Answer these from the Pascal file notes below:
(a) What is "readln(item)" always equivalent to?
(b) What does "rewrite(f)" do to any old version of f?
(c) What mark do closings of a written file append?

» **Passage to read**

━━━━━━━━━━━━━━━━

Such a fragment can copy the standard input to standard output,
and works correctly with any i/o redirection applied.
NOTE that "reset(input)" is always automatically performed when a
program begins running, and similarly "rewrite(output)". Thus
such statements should normally not appear in a program.
Think of readln as a line-flushing procedure, but bear in mind
that "readln(item)" is always equivalent to "read(item); readln".
Writing
-------
Again, all files consist of 2 parts, that which has been written
(and is in the external file), and that which has not. The next
item to be written is ALWAYS in f^, and "put(f)" is defined to do
the writing, and leave f^ contents undefined (in practice, most
systems leave f^ unchanged).
Similar to read, "write(f, item)" is STRICTLY defined to be the
sequence "f^ := item; put(f)". For text files ONLY, writeln can
put an eoln mark in the external file. Most systems, including
PascalP, can in practice create an eoln mark by writing suitable
characters, BUT THIS IS NOT portable.
Write(f, item1, item2, .. itemn) is STRICTLY defined as being
"write(f,item1); write(f, item2); ... write(f, itemn)", and
"writeln(f, item)" is defined as "write(f, item); writeln(f)".
Both of these are again shorthand. The writeln procedure alone
(i.e. writeln(f) ) simply puts an eoln mark into the file being
written. If the "f" specification is omitted the write is
shipped to "output" file by default.
Again, the fundamental writing procedure is "put(f)", which
causes the content of f^ to be appended to the end of the file f.
"write(f, item) is STRICTLY defined as "f^ := item; put(f)", and
should be unable to create the eoln mark in a text file (reserved
for writeln). The action of "rewrite(f)" is to empty any old
version of f, and leave f^ undefined. f^ is also undefined after
any write operation. Thus doing nothing except "rewrite(f)" in a
program should leave f as an empty file, but existing.
All Pascal files should be automatically closed when the defining
program (or procedure for a local file) is exited. Some systems
provide a "close" procedure to force an early close for one
reason or another (e.g. to release a locked file to another user
in a multi-process environment). If a file was open for write
(via rewrite), and is later "reset", an automatic close is done.
These closings of a written file append the eof mark, and force
any system buffers to be flushed. Some systems are incomplete,
and actually require that a specific call to "close" be made.
22
This procedure is non-standard, and such programs will not be
portable.

━━━━━━━━━━━━━━━━

» **Data shown**
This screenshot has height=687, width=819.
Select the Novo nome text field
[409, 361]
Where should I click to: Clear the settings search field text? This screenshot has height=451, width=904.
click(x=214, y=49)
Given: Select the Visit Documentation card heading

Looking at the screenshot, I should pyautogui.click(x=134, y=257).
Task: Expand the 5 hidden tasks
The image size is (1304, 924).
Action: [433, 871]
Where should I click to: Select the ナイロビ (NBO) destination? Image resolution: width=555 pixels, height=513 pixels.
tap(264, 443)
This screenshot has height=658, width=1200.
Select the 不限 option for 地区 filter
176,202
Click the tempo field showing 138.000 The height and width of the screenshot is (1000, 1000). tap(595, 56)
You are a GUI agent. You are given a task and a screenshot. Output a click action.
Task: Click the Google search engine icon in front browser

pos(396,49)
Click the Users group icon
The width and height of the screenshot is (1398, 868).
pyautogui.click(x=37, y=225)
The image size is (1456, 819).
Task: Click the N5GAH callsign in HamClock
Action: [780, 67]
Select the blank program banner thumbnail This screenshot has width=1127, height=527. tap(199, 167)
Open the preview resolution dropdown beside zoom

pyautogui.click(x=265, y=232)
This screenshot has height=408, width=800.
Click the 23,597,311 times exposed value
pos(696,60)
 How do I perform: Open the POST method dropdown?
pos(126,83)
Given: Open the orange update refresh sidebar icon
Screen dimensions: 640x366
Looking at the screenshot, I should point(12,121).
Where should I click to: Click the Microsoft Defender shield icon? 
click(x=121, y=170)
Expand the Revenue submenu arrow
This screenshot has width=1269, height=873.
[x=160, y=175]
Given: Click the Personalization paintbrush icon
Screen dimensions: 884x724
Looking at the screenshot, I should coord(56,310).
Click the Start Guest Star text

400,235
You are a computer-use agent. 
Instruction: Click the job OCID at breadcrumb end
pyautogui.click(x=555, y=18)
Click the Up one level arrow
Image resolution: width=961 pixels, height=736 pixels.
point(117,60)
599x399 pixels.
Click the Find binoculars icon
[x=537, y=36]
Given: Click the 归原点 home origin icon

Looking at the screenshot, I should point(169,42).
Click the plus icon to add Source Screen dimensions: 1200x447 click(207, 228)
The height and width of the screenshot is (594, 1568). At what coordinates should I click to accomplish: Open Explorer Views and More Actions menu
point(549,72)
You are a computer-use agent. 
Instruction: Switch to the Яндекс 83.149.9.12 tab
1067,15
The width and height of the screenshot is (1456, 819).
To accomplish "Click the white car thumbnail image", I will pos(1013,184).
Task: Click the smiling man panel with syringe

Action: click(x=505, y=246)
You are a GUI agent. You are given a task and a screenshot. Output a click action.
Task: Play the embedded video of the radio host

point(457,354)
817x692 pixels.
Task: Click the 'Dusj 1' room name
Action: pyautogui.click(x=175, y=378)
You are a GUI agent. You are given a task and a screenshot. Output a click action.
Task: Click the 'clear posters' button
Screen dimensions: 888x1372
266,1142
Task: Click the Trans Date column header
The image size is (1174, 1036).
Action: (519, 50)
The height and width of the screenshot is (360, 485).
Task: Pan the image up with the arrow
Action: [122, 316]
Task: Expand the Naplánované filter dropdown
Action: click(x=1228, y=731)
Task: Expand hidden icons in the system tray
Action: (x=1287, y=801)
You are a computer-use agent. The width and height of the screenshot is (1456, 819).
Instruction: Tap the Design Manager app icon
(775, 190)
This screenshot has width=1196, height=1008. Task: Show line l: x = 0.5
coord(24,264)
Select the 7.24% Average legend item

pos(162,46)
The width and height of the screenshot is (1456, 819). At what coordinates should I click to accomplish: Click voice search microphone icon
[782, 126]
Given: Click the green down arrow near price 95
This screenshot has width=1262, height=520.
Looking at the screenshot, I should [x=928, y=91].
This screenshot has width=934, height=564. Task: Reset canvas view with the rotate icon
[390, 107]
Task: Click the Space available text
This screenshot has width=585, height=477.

━━━━━━━━━━━━━━━━

» **Written answer**
(a) "read(item); readln"
(b) It empties the old version of f and leaves f^ undefined.
(c) The eof mark.